Aslında enerji kelimesiyle dünyamızda bir kara delik oluşmaya başlamıştı ancak hiç farkında değildik!
Enerji kelimesi peşinden neleri sürükleyeceği bilinmez yeni bir dünyanın mı habercisiydi anlayamadık ama kelimeden ve kullanımına karşı çok tepkiliydik!
2000’li yıllarla birlikte ‘internet’le tanıştık! Arkadaşlarımız internete balıklama atladı! Geceleri gündüzleri yok!

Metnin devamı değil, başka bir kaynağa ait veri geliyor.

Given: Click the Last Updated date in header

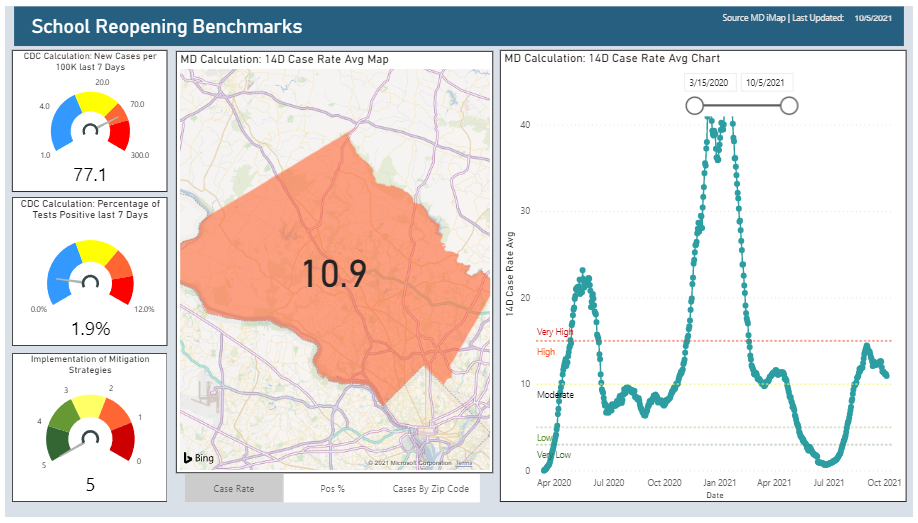Looking at the screenshot, I should coord(874,18).
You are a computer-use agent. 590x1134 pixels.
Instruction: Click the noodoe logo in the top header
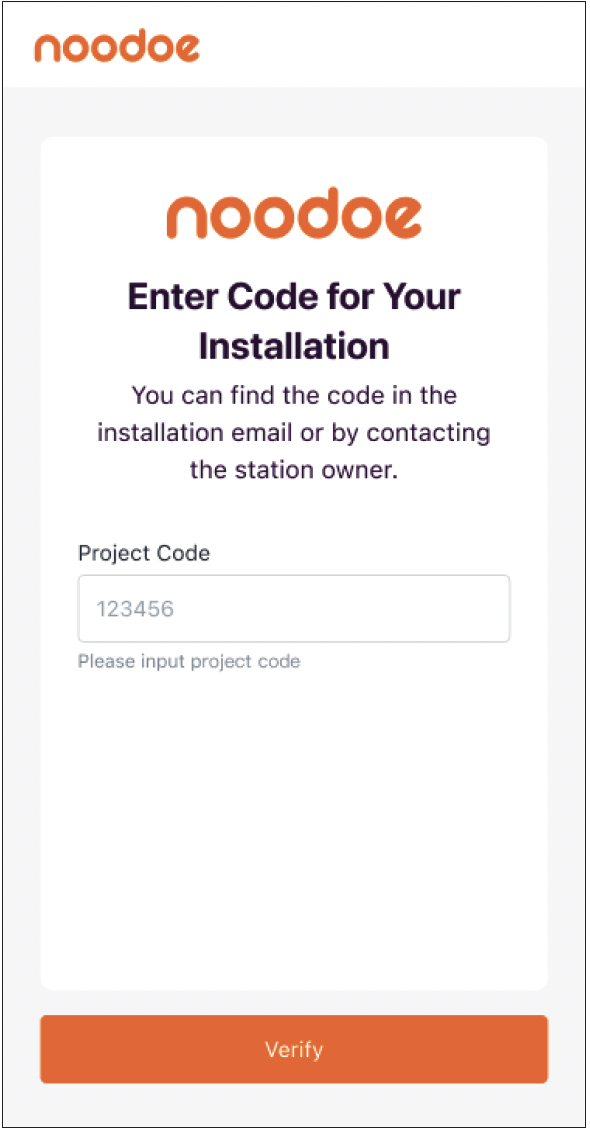point(117,47)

Bizler gece gündüz sosyoloji siyaset bilimi okurken onlar bilgisayar başında kodlama yazılım nick hacker gibi kelimelere dalmışlar ve yepyeni bir özgür dünyanın kurulduğuna ikna olmuşlardı! Artık herkesi eleştirebilir her iktidara üstelik bedel ödemeden karşı yazılar yazabilirlerdi!
Yeni bir dünya fırsatlarıyla kurulmuştu, bizler, mesela geyik olsun diye yahu 70’li yıllarda Gölbaşı’nda bedava sayılacak arsalardan alsaydık bugün binlerce daire sahibi olurduk derken, internetin sanal alemine dalanlar, bomboş araziler üzerinde sahiden yepyeni bir dünya inşa etti ve sonunda dünyanın sahibi oldular!
Trump’un yemin döneminde arkasına dizilen Zuckerberg, Jeff Bezos, Elon Musk, gibi ileri teknolojinin dev isimleri, ki, daha önce Apple’nin kurucusu Steve Jobs’u hayranlıkla tanımıştık, yeni bir ‘insan’ türünü tanıyorduk!
Dünyanın yeni tür en zengini bu insanlarla şimdi bir dünya imparatorluğunu konuşuyoruz!
Kalın kalın biyografi kitaplarını okuyor tanımak istiyoruz, bu ‘yeni insanlar’ kimdir?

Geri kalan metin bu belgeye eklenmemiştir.